Dr Michelle Balm, clinical leader for infection services at Capital & Coast DHB said there has been no rationing of tests for Covid-19.
There have been no cases in the Wellington region, she said, so the DHB has been focused on early detection.
If a patient came to hospital or their GP with a suspected case of coronavirus they would be assessed on a risk basis focused on their symptoms and where they have travelled.
Rumours had been circulating, Balm said, that doctors were rationing tests. Balm said this is not true and New Zealand has capacity for hundreds of tests per day.
ESR and several large laboratories across the country are handling the tests and can receive up to 1000 every day.
"Nobody wants to miss the first Covid-19 case within the region," she said.
However, Balm said there is a risk with false negative results from the tests.
"We know that it is not a good idea to test asymptomatic people at present, it is likely to give a false sense of security.
"We know that the test reliably performs in people who have symptoms."
She encouraged anyone who suspected they had the virus to call Healthline before going to see a doctor.
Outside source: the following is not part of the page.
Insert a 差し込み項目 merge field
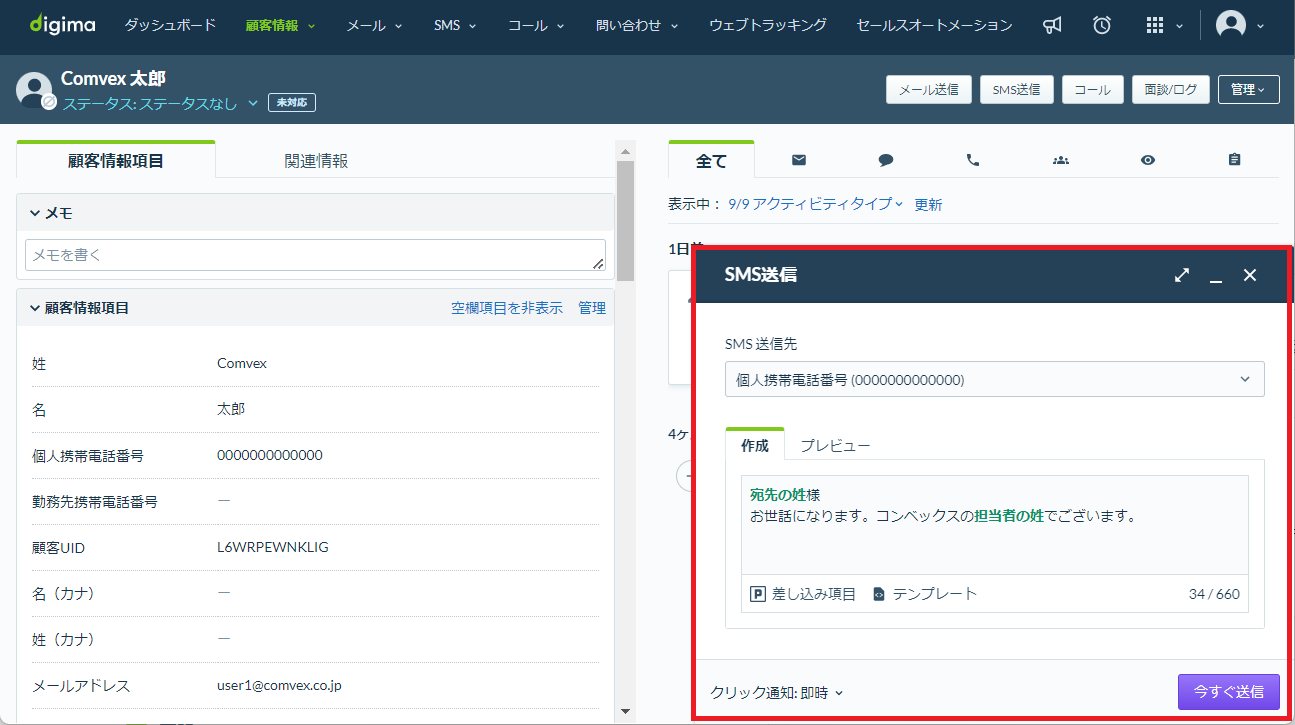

"If you are worried you have Covid-19 it is a good idea not to front up without prior arrangement with an emergency department or your primary care provider," Balm said.
Two NZ cases had shown coronavirus symptoms
Bloomfield had said yesterday that there were two people in New Zealand with symptoms consistent with Covid-19.
They had arrived on a different flight to the first case of Covid-19 in New Zealand, a person in their 60s who had arrived from Tehran via Bali on Emirates flight EK450 on February 26.
That person was feeling unwell when they flew into New Zealand and they and their family wore masks on their flight, and they were admitted to Auckland City Hospital not long after arrival. They are in a stable condition and are recovering well, Bloomfield said.
Passengers who sat close to the person on the flight have been contacted. Bloomfield said nobody sitting near the person had been tested for Covid-19 as none of them were showing symptoms of the disease.
However two people who were on the flight are being monitored in Nelson for symptoms of the virus and are in self-quarantine.
There was still no sign of "community transmission" in New Zealand, Bloomfield said.
After their diagnosis, the Ministry of Health said it was confident the swift actions of the person and their family, and the health sector, meant there was a low risk of the virus spreading in the community from that case.
New Zealand does not have Covid-19 circulating, the MoH says on its website.
"We knew the likelihood of an imported case in New Zealand was high, however, the likelihood of a widespread outbreak is low-moderate."
The Government yesterday extended the travel ban on foreigners arriving from China and Iran by another week, until March 10, while those arriving from northern Italy or South Korea are asked to self-isolate for 14 days.
Worldwide there have been more than 90,000 confirmed cases, with more than 3000 deaths - mostly in mainland China. Nearly 46,000 people are reported to have recovered from the virus.